Theoretical and Practical Implications
ASymPO provides a principled response-level normalization mechanism that stabilizes asynchronous current-policy-only RL in scenarios where behavior-policy probabilities are expensive or impractical to transport. Theoretically, it demonstrates that scale imbalance—not just advantage sum—is the critical source of instability, and proving exact balance is possible via normalization. This advances understanding of group-relative RL dynamics in LLM post-training.

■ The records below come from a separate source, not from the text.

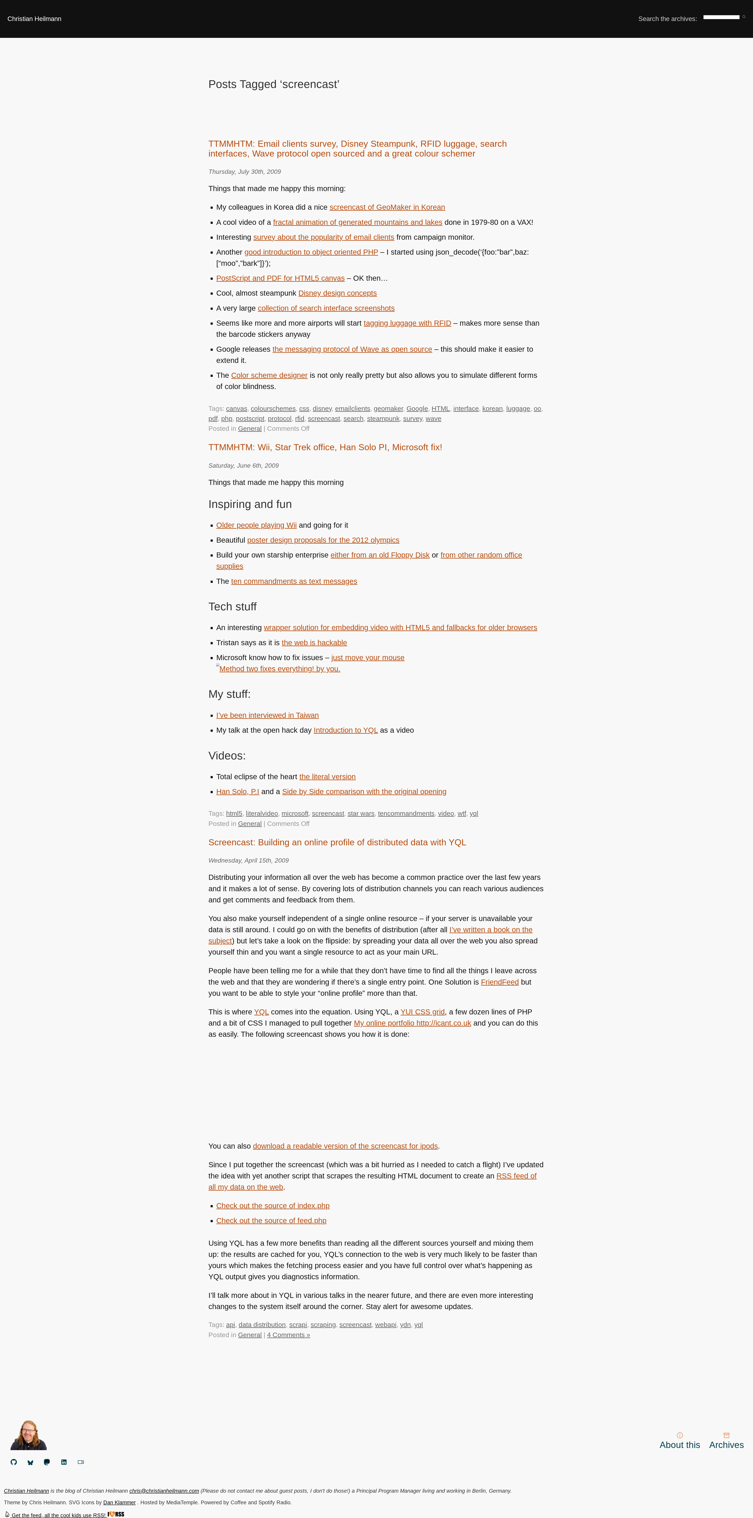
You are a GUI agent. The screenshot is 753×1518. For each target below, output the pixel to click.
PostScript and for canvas (280, 278)
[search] (744, 17)
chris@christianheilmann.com (164, 1491)
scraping (323, 1324)
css (304, 408)
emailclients (352, 408)
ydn (405, 1324)
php (226, 418)
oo (537, 408)
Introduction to (346, 730)
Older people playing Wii (256, 525)
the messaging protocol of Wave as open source (352, 349)
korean (492, 408)
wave (433, 418)
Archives (726, 1445)
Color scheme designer (269, 375)
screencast (324, 418)
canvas (236, 408)
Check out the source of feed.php (271, 1220)
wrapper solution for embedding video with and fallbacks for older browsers (400, 627)
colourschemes (273, 408)
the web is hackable (314, 643)
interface (466, 408)
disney (322, 408)
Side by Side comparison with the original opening (364, 791)
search (354, 418)
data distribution (262, 1324)
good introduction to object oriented (311, 252)
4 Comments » (288, 1335)
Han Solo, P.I (237, 791)
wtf (462, 813)
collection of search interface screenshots (326, 308)
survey (412, 418)
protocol (280, 418)
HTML (441, 408)
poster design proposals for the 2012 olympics (323, 540)
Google (417, 408)
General (250, 428)
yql (474, 813)
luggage (518, 408)
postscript (250, 418)
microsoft (295, 813)
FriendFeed (500, 982)
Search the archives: (667, 18)
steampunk (383, 418)
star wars (361, 813)
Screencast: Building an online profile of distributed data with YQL (337, 842)
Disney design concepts (337, 293)
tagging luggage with (407, 323)
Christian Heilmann (34, 18)
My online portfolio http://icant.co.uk (412, 1023)
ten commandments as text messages (294, 581)
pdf (213, 418)
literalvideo (262, 813)
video (446, 813)
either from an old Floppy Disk (380, 555)
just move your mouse (368, 657)
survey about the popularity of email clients (323, 237)
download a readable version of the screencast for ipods (345, 1146)
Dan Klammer (119, 1502)
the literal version (327, 777)
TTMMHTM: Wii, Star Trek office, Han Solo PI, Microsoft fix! (325, 447)
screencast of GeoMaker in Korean (387, 207)
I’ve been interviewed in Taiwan (267, 715)
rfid (299, 418)
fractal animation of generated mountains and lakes (357, 222)
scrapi (298, 1324)
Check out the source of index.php (273, 1206)
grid (423, 1012)
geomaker (388, 408)
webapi (386, 1324)
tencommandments (406, 813)
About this (680, 1445)
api (230, 1324)
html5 (234, 813)
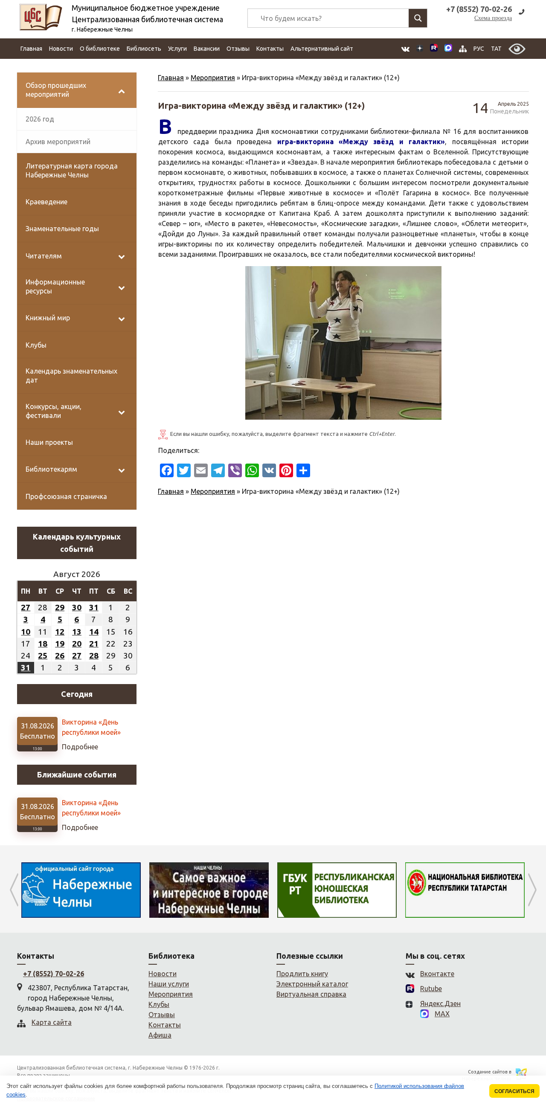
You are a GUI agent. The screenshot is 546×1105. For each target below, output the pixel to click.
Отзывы (238, 48)
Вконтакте (437, 973)
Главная (31, 48)
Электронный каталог (312, 984)
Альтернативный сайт (321, 48)
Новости (61, 48)
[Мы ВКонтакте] (405, 48)
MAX (442, 1014)
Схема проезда (493, 18)
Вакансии (207, 48)
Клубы (158, 1004)
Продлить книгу (302, 973)
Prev (14, 890)
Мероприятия (213, 77)
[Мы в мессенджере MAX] (448, 48)
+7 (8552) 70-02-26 (53, 973)
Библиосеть (144, 48)
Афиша (159, 1035)
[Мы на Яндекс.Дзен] (420, 48)
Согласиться (514, 1091)
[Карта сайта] (463, 48)
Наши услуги (168, 984)
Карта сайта (52, 1022)
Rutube (431, 988)
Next (532, 890)
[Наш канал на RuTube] (434, 48)
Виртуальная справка (311, 994)
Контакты (270, 48)
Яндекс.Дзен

Practically, ASymPO enables asynchronous high-throughput RL leveraging only quantities available on the learner side, facilitating deployment in distributed, large-scale environments with minimal infrastructure.
Limitations and Future Directions
While ASymPO addresses scale-imbalance and collapse in group-relative current-policy-only RL, it does not entirely solve general off-policy drift; it does not explicitly bound the policy ratio when the behavior policy is far from the learner. SPO’s fixed coefficient is a manual design choice and can be sensitive to task/model specifics. ASymPO’s normalization, though adaptive, is heuristic rather than a full trust-region method, and its efficacy may vary with reward normalization and sequence length heterogeneity.
Future directions include theoretical characterization of response-scale normalization versus behavior correction, adaptive extensions with drift diagnostics, token-level safeguard design, and broader empirical evaluation in RLHF settings with reward models, RL agents, long-horizon tasks, and larger data mixtures.
Conclusion
ASymPO and SPO deliver infrastructure-simplified, stable, current-policy-only objectives for asynchronous RL post-training of LLMs, with response-level scale balancing as the critical stabilization mechanism. ASymPO, in particular, restores the intended positive-negative update equilibrium under zero-sum group advantages, enabling robust training in settings where behavior-policy correction is infeasible. This work has direct implications for large-scale distributed LLM post-training and contributes technical clarity to RL objective design under asynchronous, off-policy conditions.